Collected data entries
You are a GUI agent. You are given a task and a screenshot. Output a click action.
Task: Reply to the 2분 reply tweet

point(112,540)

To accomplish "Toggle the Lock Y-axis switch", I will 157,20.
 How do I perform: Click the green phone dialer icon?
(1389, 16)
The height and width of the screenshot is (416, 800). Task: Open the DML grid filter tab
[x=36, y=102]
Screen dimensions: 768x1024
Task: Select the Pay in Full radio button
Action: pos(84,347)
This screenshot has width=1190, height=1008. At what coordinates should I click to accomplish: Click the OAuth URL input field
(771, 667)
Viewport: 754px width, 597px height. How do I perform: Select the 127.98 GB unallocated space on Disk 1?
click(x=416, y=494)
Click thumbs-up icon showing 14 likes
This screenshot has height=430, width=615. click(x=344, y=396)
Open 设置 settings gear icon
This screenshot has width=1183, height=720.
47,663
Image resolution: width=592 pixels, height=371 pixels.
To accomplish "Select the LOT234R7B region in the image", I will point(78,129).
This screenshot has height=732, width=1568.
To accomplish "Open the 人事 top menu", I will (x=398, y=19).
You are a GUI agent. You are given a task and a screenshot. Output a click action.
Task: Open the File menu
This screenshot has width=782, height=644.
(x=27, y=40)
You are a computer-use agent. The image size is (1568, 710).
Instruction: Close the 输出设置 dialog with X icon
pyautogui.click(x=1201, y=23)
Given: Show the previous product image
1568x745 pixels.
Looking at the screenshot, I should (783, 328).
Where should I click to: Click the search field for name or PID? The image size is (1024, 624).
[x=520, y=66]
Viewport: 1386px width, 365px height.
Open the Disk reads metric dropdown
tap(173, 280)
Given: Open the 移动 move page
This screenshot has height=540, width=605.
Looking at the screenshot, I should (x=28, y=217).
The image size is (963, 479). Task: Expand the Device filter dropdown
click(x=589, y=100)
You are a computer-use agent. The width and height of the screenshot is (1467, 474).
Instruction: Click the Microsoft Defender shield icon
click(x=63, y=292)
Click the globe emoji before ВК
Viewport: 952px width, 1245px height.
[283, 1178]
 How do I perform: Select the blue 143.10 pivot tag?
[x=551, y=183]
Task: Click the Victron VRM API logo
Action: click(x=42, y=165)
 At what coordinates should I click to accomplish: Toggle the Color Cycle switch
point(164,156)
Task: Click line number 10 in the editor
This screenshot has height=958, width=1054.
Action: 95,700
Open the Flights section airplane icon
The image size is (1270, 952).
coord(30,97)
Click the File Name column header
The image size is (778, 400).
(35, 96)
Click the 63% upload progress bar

- [Required work]: Return each line from the data where the string "will" can be found.

- [Task result]:
To accomplish "Toggle the Lock Y-axis switch", I will 157,20.
To accomplish "Select the LOT234R7B region in the image", I will point(78,129).
To accomplish "Open the 人事 top menu", I will (x=398, y=19).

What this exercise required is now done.